Изабелла окинула взглядом прибранную кухню:

– Телефон?! Китти, ты чудо!

– Это всего-навсего телефон. Не стоит так волноваться. – Китти вырвалась из объятий матери, но на лице ее играла улыбка.


Однако уже два часа спустя атмосфера в доме стала менее оптимистической. Бойлер решительно отказывался работать, что предвещало очередной день без горячей воды и отопления. Плиту невозможно было разжечь, а от пожелтевшей инструкции, которую они обнаружили в ящике для ножей, оказалось мало проку: представленные там схемы явно предназначались для плиты совсем другой системы. Принесенные Тьерри дрова для камина оказались сырыми, и гостиная моментально наполнилась дымом и копотью.

– Может, дымоход забился, – закашлялась Китти – и на дрова упал обугленный трупик голубя.

Все дружно взвизгнули, а Китти расплакалась.

– Ты должен был все проверить, тупица! – рассердилась Китти на брата.

– По-моему, голубь уже был давным-давно мертв, – заметила Изабелла.

– Откуда ты знаешь? А вдруг он его убил. – (Тьерри наставил на сестру два пальца.) – И как можно быть таким идиотом, чтобы класть в топку сырые дрова?! – окрысилась Китти. – И вообще, ты уже разнес грязь по всему дому.

Тьерри посмотрел на свои кроссовки с налипшей на подошвы глиной.

– Не думаю, что это действительно… – начала Изабелла.

– Ты никогда бы так не сделал, если бы Мэри была здесь, – перебила мать Китти.

Проигнорировав протянутую руку Изабеллы, Тьерри пулей выскочил из комнаты. Она растерянно окликнула его, но в ответ лишь услышала, как хлопнула входная дверь.

– Детка, разве можно быть такой резкой? – спросила Изабелла.

Если бы Мэри была здесь… Слова эти жгли Изабеллу изнутри.
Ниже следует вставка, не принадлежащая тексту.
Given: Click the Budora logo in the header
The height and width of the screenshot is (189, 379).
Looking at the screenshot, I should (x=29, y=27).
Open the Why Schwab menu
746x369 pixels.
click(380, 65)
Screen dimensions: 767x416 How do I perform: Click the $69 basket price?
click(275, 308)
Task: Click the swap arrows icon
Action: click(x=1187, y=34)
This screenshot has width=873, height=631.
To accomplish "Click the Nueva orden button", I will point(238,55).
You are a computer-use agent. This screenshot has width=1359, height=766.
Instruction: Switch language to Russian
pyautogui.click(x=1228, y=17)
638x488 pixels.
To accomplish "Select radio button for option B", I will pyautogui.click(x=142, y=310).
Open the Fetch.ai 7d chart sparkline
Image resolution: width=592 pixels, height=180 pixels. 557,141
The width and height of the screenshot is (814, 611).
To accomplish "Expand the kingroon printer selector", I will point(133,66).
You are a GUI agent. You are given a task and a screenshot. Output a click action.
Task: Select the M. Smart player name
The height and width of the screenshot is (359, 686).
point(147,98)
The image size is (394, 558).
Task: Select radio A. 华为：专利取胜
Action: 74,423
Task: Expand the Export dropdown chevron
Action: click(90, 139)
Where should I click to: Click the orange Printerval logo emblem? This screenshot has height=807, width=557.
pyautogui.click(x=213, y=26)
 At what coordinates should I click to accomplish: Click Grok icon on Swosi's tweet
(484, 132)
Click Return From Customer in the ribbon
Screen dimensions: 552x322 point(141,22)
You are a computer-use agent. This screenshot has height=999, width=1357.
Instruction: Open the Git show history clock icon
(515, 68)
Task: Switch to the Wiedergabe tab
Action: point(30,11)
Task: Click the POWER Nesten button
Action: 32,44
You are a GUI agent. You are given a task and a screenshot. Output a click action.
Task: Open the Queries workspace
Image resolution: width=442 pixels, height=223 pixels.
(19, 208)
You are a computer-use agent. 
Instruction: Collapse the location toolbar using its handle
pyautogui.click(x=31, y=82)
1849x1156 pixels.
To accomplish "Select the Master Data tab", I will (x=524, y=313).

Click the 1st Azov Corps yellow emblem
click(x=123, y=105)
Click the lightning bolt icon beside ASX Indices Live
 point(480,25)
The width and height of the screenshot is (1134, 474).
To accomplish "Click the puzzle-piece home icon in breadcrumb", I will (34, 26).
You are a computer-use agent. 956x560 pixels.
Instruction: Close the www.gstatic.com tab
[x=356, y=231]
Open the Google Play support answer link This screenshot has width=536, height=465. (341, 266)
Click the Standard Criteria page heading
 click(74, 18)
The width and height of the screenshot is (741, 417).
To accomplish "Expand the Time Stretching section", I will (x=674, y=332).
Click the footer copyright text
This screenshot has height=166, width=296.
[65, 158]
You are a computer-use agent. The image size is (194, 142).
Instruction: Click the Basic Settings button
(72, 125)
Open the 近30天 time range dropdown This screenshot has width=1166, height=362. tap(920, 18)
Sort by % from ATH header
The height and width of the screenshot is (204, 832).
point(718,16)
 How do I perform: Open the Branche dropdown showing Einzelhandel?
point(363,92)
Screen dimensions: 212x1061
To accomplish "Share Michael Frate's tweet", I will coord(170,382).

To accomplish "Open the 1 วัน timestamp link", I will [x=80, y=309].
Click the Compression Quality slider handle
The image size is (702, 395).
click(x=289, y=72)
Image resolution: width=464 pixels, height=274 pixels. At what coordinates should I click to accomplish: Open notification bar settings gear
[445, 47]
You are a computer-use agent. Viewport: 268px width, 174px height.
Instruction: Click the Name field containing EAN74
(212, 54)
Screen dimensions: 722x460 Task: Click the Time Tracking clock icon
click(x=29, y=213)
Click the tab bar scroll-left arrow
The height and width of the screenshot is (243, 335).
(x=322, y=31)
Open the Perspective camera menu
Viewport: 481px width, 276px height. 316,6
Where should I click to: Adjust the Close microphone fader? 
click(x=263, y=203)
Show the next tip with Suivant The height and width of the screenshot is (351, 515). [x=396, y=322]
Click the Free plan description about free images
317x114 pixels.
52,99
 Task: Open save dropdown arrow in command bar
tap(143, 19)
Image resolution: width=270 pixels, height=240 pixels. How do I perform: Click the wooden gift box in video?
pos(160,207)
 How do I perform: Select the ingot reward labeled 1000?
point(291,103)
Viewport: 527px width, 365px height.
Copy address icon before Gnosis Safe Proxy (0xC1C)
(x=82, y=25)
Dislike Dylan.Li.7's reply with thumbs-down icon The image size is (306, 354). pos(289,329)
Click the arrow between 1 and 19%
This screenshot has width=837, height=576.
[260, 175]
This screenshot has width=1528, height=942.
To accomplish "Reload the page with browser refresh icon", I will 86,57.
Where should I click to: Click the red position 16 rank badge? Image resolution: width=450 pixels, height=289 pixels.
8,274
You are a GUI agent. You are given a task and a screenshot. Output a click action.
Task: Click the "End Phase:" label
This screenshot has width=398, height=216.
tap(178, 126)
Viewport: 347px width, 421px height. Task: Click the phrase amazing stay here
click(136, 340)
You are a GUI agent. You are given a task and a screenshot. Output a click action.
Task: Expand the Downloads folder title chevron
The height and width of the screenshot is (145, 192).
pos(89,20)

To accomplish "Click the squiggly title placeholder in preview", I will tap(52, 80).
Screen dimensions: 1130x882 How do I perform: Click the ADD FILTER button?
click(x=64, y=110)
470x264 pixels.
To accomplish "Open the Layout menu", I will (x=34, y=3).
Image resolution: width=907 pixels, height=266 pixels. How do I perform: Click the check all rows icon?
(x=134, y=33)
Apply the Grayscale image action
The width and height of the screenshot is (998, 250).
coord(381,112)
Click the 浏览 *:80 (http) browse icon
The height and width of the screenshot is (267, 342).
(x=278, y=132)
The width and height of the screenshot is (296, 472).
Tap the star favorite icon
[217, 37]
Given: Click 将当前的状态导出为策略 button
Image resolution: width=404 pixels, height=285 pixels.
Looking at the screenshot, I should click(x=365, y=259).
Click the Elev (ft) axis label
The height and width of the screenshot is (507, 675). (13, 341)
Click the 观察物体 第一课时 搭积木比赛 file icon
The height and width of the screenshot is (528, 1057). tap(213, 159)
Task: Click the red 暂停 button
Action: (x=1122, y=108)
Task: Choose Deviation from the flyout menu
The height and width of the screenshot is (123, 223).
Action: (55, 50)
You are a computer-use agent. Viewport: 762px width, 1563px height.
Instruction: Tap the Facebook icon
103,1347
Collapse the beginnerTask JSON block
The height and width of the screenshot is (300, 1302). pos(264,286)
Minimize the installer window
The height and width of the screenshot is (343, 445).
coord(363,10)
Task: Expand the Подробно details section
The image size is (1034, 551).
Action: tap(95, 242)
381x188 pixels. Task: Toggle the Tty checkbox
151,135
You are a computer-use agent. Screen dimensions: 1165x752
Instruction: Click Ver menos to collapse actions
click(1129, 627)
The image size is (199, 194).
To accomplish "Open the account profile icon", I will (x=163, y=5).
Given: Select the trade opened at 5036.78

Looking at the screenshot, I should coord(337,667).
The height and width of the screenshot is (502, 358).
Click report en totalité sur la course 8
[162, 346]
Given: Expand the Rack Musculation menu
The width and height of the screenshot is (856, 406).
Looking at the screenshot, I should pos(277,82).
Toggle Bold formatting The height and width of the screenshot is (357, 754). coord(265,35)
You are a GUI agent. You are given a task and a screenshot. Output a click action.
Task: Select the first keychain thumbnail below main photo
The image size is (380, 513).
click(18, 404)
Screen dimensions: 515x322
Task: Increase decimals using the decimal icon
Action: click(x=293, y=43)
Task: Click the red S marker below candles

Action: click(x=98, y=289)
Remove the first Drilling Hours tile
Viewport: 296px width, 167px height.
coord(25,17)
– Ох, это треклятое место безнадежно. Абсолютно безнадежно, – произнесла Китти, опрометью бросившись на кухню. И жизнерадостной хлопотуньи как не бывало.

Изабелла стояла посреди пропахшей дымом комнаты, закрыв глаза руками. В прежней жизни дети никогда не пререкались по пустякам. Мэри всегда умела их отвлечь или хотя бы уговорить не обижать друг друга. Неужели они стали теперь больше ссориться именно из-за нее? Или ее просто-напросто старались оградить от их разборок?

– Тьерри! Китти! – Она вышла в парадный холл позвать детей, хотя понятия не имела, что будет им говорить, если они вдруг вернутся.


И вот некоторое время спустя она неохотно вошла на кухню и увидела, что Китти сидит скрючившись на стуле за кухонным столом с кружкой чая и журналом в руках. Девочка подняла на мать виноватые глаза. Щека у нее была испачкана сажей.

– Я не хотела на него наезжать, – сказала она.

– Знаю, родная.

– Он по-прежнему расстроен из-за папы и вообще.

– Мы все расстроены. Тьерри лишь демонстрирует это… по-своему.

– Мама, здесь невозможно жить. Ты должна была проверить. Тут нет воды, вообще ничего нет. Мы не можем ни согреться, ни помыться. Тьерри в понедельник должен пойти в новую школу. И как, спрашивается, ты собираешься стирать его одежду?

– Ну, тогда воспользуемся прачечной-автоматом. Пока не подключим стиральную машину, – отмахнулась Изабелла.

– Прачечной-автоматом? Мам, а ты сама-то видела эту деревню?

Изабелла тяжело опустилась на стул:

– Ну, тогда придется съездить в соседний город. Где-то ведь должна быть прачечная-автомат.

– Люди больше не пользуются прачечными-автоматами. У всех теперь стиральные машины.

– Тогда постираю его вещи вручную, а потом высушу феном.

– А почему нельзя просто вернуться домой? – взмолилась Китти. – Можно ведь как-то найти деньги. Я возьму на год академический отпуск в школе и пойду работать. Уверена, я смогу найти себе подходящее дело. Мы справимся. – (Изабелла вдруг остро почувствовала собственную ущербность.) – От меня будет польза. Реальная польза. Пусть в Лондоне мы будем жить в нищете. Все лучше, чем в этом доме. Он ужасный. Самый натуральный бомжатник.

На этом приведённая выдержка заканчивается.